# [Verilen Görev 1]
Öcalan hakkındaki metnin "Yukarıdaki ifadeler" diye başlayan paragrafında "-yor" ekiyle biten fiillerin hepsini metindeki sırayla yazın.
# [Verilen Görev 2]
İlk veri satırından "coord(677,365)" ifadesini içeren satıra kadar uzanan kısmı, iki uç da dahil, lütfen hiç değiştirmeden yazın.

======== Gösterilen Metin

Bayram ZİLAN
“Kesinlikle ellerine silah verilmemeli, çatışma bölgelerinden uzak tutulmalı. İsteyenler aileleriyle görüştürülmeli. Aileleriyle görüşmeleri sonrasında dağda kalmak istememeleri halinde inişlerine imkân tanınmalı”
Yukarıdaki ifadeler Öcalan’a ait. Öcalan, çözüm süreci başladığından beri Türkiye ve dünyada gelişen birçok olayda stratejik gözlemler yapıyor, yaşanan her gelişmenin öncesini ve sonrasını tahlil ediyor. Sonrası malum. Kendisini doğru ve akılcı bir pozisyonda konumlandırıyor. Kitlesine sağduyulu mesajlar veriyor, tehlikeyi ve tehlikenin nerden geldiğini yalın bir biçimde anlatıyor.

================
======== Görev Malzemesi

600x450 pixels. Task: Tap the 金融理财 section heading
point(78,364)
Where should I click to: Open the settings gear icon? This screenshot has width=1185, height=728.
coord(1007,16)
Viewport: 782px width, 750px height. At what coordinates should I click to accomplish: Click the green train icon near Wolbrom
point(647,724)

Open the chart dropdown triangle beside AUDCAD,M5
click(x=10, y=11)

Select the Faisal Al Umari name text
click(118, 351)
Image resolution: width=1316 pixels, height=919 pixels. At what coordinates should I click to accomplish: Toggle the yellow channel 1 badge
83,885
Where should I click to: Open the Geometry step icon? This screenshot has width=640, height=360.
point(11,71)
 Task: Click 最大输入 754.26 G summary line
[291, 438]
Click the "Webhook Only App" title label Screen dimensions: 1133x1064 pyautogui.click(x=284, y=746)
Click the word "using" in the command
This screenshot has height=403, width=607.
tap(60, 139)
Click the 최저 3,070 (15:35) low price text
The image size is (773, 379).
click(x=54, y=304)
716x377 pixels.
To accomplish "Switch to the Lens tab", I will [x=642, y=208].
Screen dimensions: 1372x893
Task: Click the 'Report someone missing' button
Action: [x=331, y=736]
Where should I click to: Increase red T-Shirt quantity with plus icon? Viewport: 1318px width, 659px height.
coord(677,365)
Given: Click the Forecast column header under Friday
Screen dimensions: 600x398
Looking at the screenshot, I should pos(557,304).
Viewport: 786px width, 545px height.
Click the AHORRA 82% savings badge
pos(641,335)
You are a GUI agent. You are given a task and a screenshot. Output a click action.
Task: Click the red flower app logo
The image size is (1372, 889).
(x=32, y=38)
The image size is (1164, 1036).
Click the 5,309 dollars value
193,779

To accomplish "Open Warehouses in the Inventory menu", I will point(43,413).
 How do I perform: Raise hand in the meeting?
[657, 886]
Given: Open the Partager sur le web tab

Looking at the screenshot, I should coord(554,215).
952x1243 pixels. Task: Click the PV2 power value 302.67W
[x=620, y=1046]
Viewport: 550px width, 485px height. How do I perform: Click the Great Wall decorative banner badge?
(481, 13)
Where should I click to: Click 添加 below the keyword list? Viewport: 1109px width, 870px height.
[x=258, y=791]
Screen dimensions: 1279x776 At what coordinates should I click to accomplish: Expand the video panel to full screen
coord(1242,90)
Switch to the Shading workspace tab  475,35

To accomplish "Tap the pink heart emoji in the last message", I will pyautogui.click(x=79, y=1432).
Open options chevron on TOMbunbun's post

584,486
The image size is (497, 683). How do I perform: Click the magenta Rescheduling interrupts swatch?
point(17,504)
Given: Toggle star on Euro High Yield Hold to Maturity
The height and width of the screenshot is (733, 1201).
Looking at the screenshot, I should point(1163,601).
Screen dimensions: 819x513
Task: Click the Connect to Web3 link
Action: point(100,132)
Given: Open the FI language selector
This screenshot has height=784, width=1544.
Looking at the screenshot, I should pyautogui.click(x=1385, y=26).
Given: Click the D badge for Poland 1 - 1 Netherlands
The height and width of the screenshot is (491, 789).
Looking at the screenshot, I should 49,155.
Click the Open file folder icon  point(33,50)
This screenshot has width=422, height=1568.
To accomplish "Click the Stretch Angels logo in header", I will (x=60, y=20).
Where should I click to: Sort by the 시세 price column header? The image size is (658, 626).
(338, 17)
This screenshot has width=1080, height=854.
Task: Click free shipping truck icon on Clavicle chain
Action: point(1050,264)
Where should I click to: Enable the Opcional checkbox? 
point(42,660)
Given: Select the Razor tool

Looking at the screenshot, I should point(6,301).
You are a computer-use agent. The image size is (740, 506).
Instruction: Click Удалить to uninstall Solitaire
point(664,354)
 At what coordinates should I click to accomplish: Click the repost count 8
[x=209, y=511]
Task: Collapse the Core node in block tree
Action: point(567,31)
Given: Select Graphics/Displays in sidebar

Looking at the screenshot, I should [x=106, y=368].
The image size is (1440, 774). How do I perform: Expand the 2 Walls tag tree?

================

# [Görev Çıktısı 1]
yapıyor, ediyor, konumlandırıyor, veriyor, anlatıyor

# [Görev Çıktısı 2]
600x450 pixels. Task: Tap the 金融理财 section heading
point(78,364)
Where should I click to: Open the settings gear icon? This screenshot has width=1185, height=728.
coord(1007,16)
Viewport: 782px width, 750px height. At what coordinates should I click to accomplish: Click the green train icon near Wolbrom
point(647,724)

Open the chart dropdown triangle beside AUDCAD,M5
click(x=10, y=11)

Select the Faisal Al Umari name text
click(118, 351)
Image resolution: width=1316 pixels, height=919 pixels. At what coordinates should I click to accomplish: Toggle the yellow channel 1 badge
83,885
Where should I click to: Open the Geometry step icon? This screenshot has width=640, height=360.
point(11,71)
 Task: Click 最大输入 754.26 G summary line
[291, 438]
Click the "Webhook Only App" title label Screen dimensions: 1133x1064 pyautogui.click(x=284, y=746)
Click the word "using" in the command
This screenshot has height=403, width=607.
tap(60, 139)
Click the 최저 3,070 (15:35) low price text
The image size is (773, 379).
click(x=54, y=304)
716x377 pixels.
To accomplish "Switch to the Lens tab", I will [x=642, y=208].
Screen dimensions: 1372x893
Task: Click the 'Report someone missing' button
Action: [x=331, y=736]
Where should I click to: Increase red T-Shirt quantity with plus icon? Viewport: 1318px width, 659px height.
coord(677,365)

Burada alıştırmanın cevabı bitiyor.